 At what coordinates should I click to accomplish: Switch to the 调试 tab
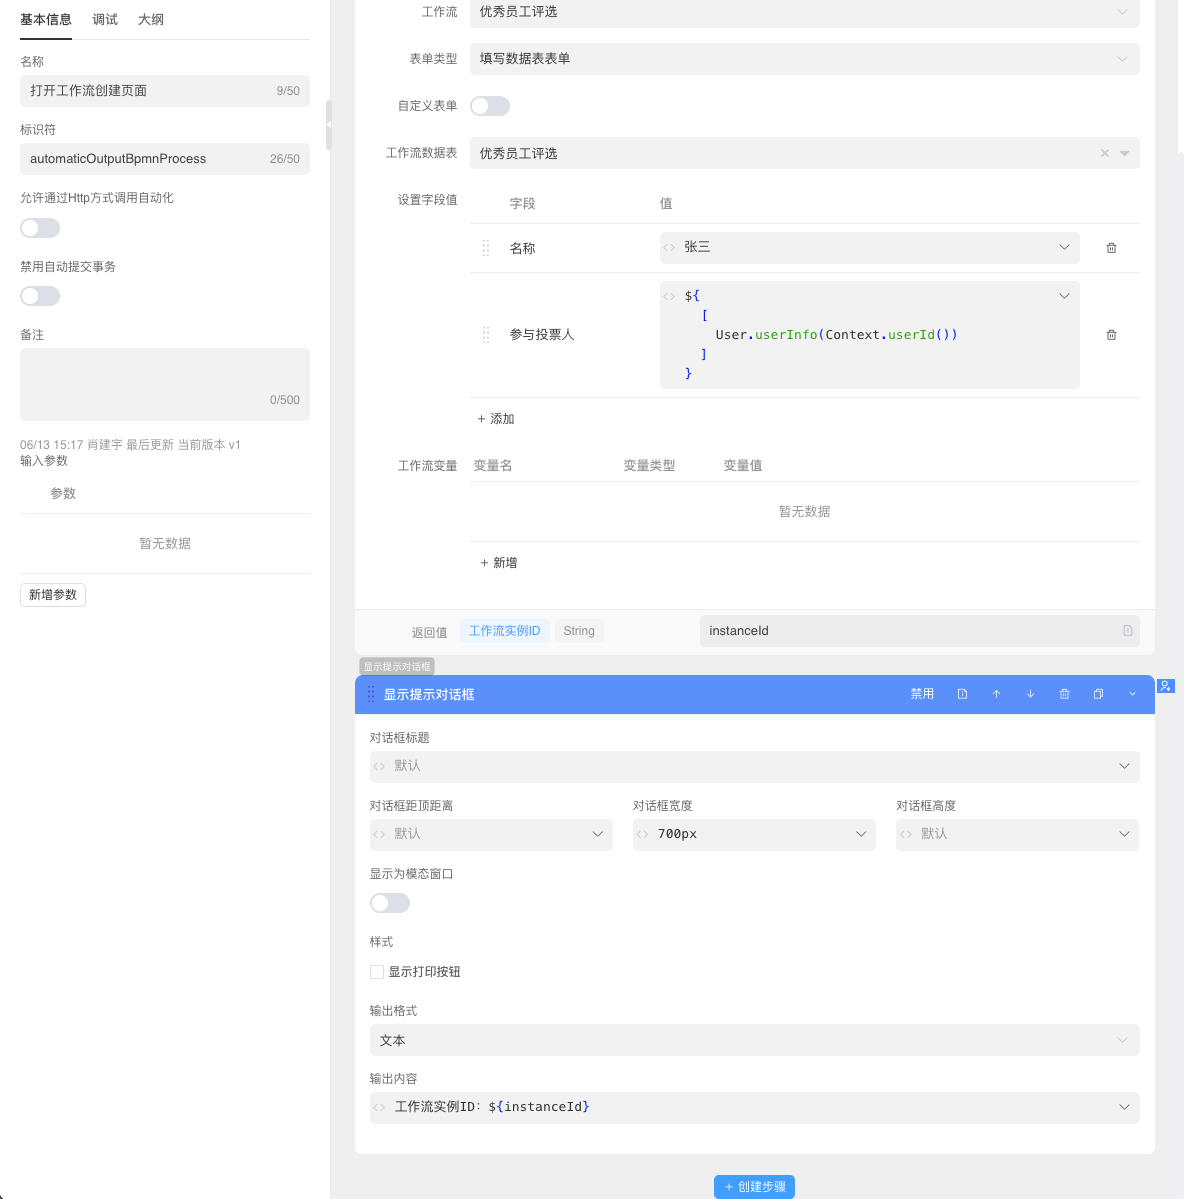[x=105, y=20]
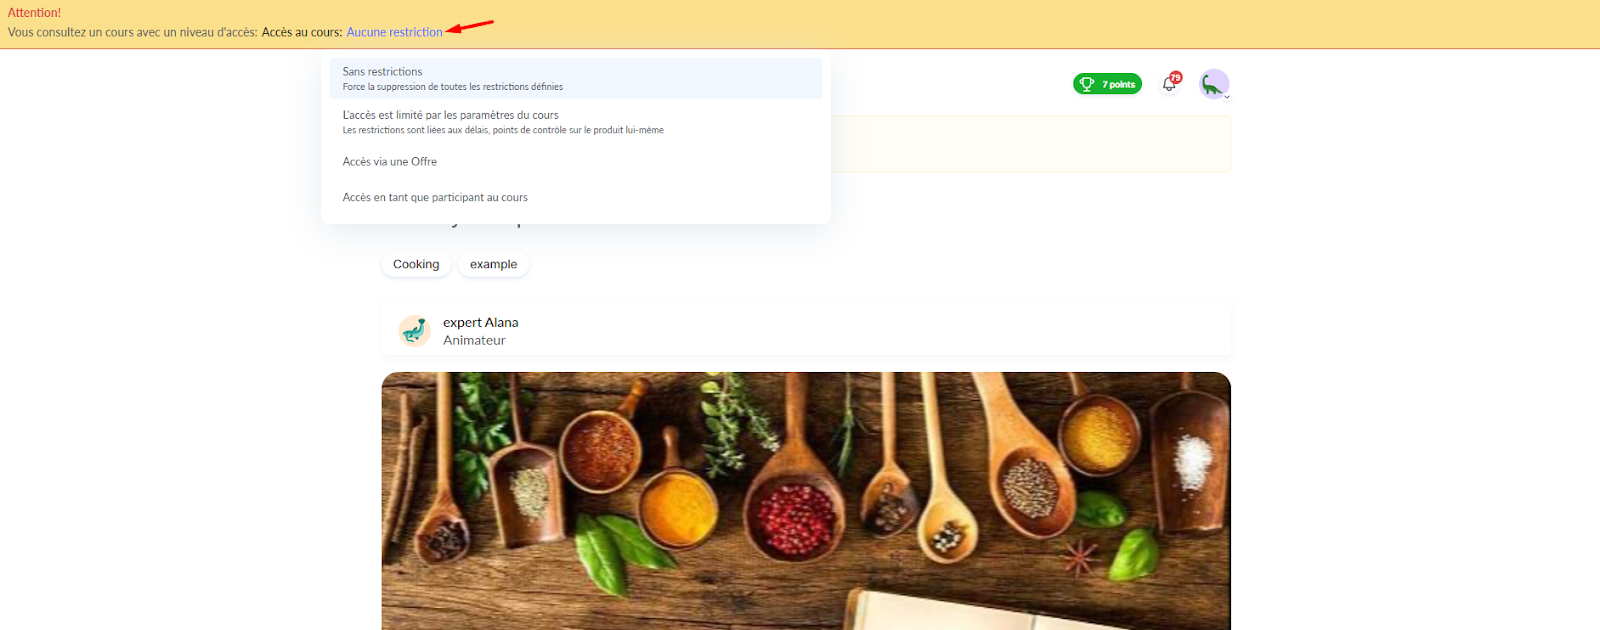Choose L'accès est limité par les paramètres
The height and width of the screenshot is (630, 1600).
[576, 122]
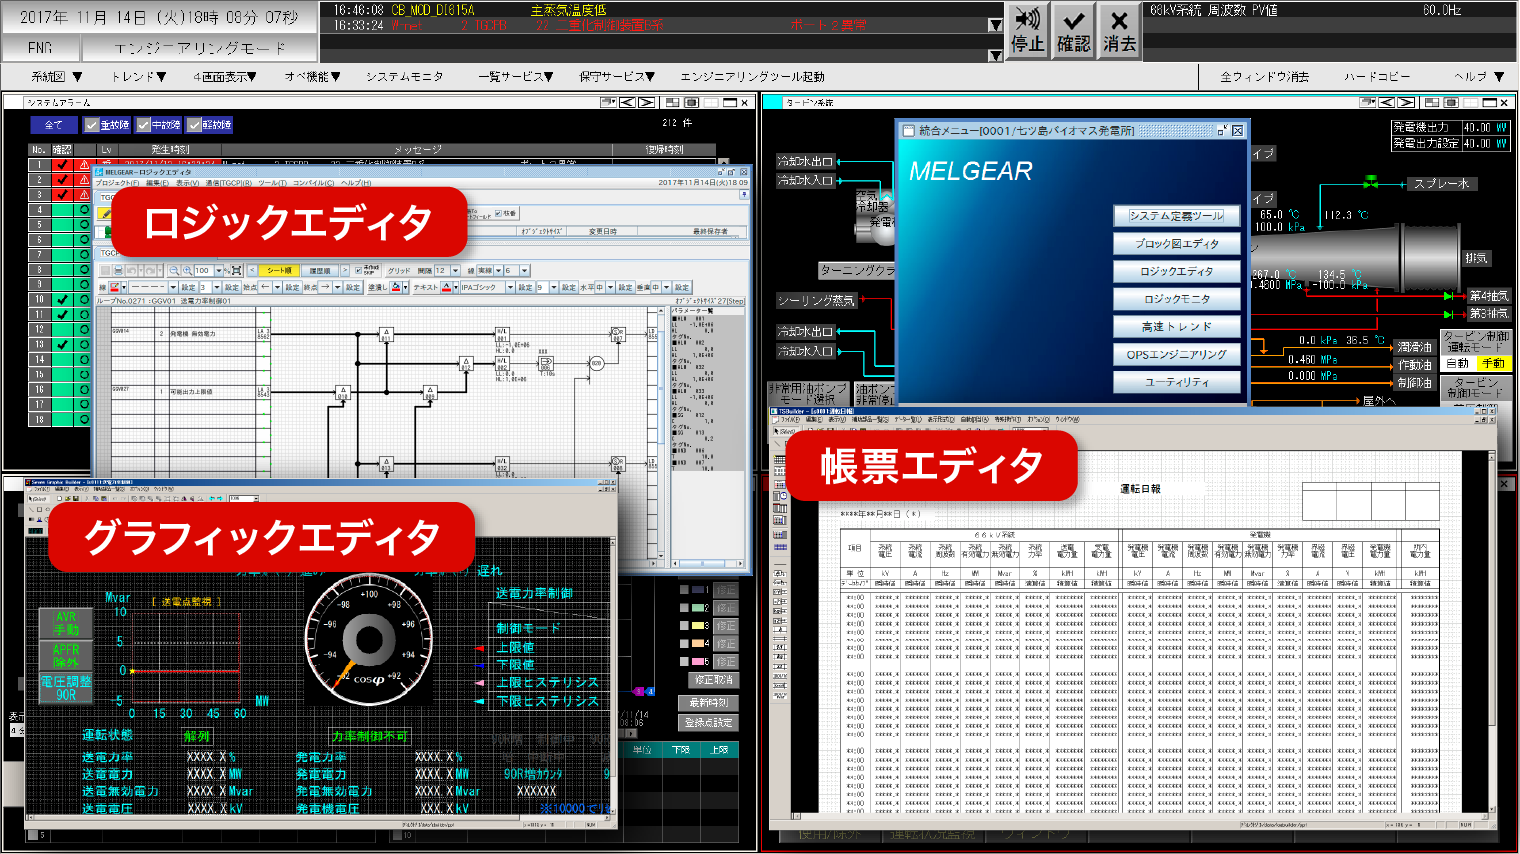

========================================================================

## Goal of the exercise
Above are the records; copy every one of them exactly and omit the images.

## Solution to the problem
 At what coordinates should I click to accomplish: Switch to the 调试 tab
[x=105, y=20]
Choose L'accès est limité par les paramètres
The height and width of the screenshot is (630, 1600).
[576, 122]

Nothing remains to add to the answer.